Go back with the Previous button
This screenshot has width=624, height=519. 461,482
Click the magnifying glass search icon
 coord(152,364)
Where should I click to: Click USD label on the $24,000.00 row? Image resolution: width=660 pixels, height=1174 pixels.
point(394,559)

- - - -

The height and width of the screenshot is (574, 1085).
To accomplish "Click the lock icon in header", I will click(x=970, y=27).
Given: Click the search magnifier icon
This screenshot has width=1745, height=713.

- - - -

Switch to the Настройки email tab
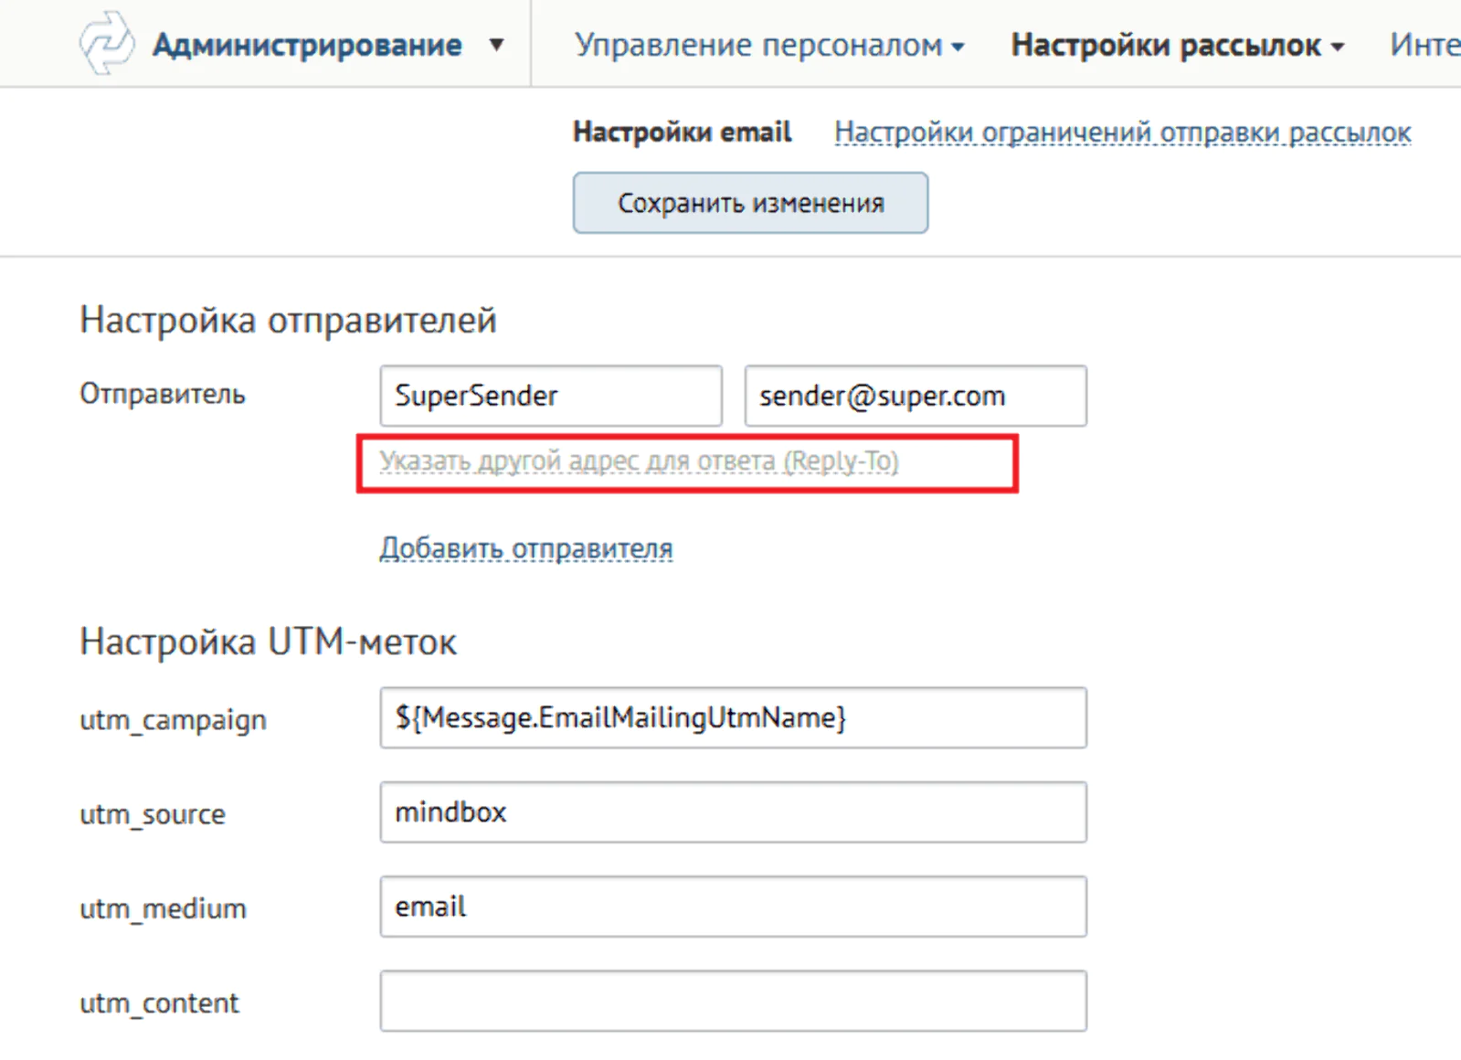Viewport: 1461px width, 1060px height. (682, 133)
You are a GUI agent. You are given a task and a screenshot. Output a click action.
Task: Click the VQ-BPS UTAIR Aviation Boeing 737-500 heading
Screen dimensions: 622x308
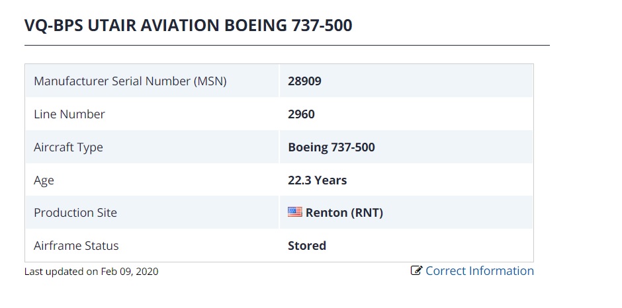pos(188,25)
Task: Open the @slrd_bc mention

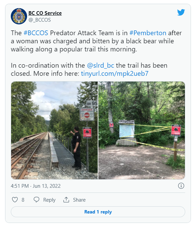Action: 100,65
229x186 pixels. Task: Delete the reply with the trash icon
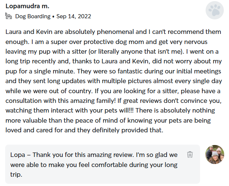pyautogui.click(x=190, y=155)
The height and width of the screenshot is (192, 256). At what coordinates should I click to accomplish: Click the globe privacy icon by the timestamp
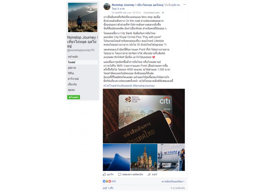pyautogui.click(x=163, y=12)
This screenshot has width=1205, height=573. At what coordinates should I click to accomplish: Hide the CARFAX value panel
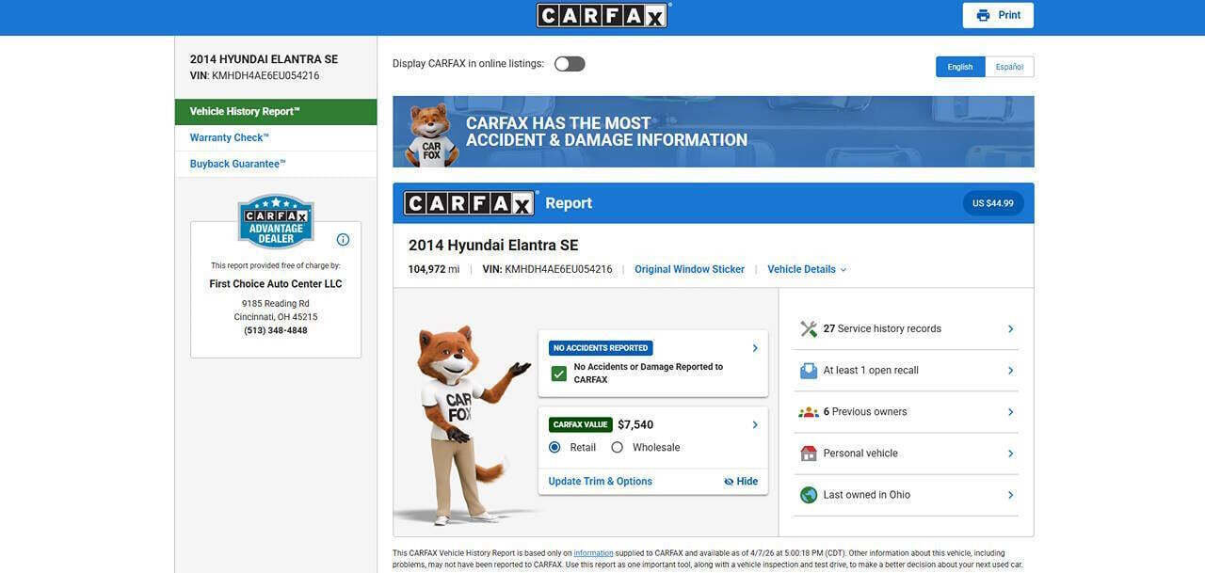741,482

- - - -

» **Task objective**: Look above for the line with "Given: Click the search magnifier icon"; retype exactly that line, every line after it up to the line with "This screenshot has width=1745, height=713.", and that line too, nothing else.

» **Exercise solution**:
Given: Click the search magnifier icon
This screenshot has width=1745, height=713.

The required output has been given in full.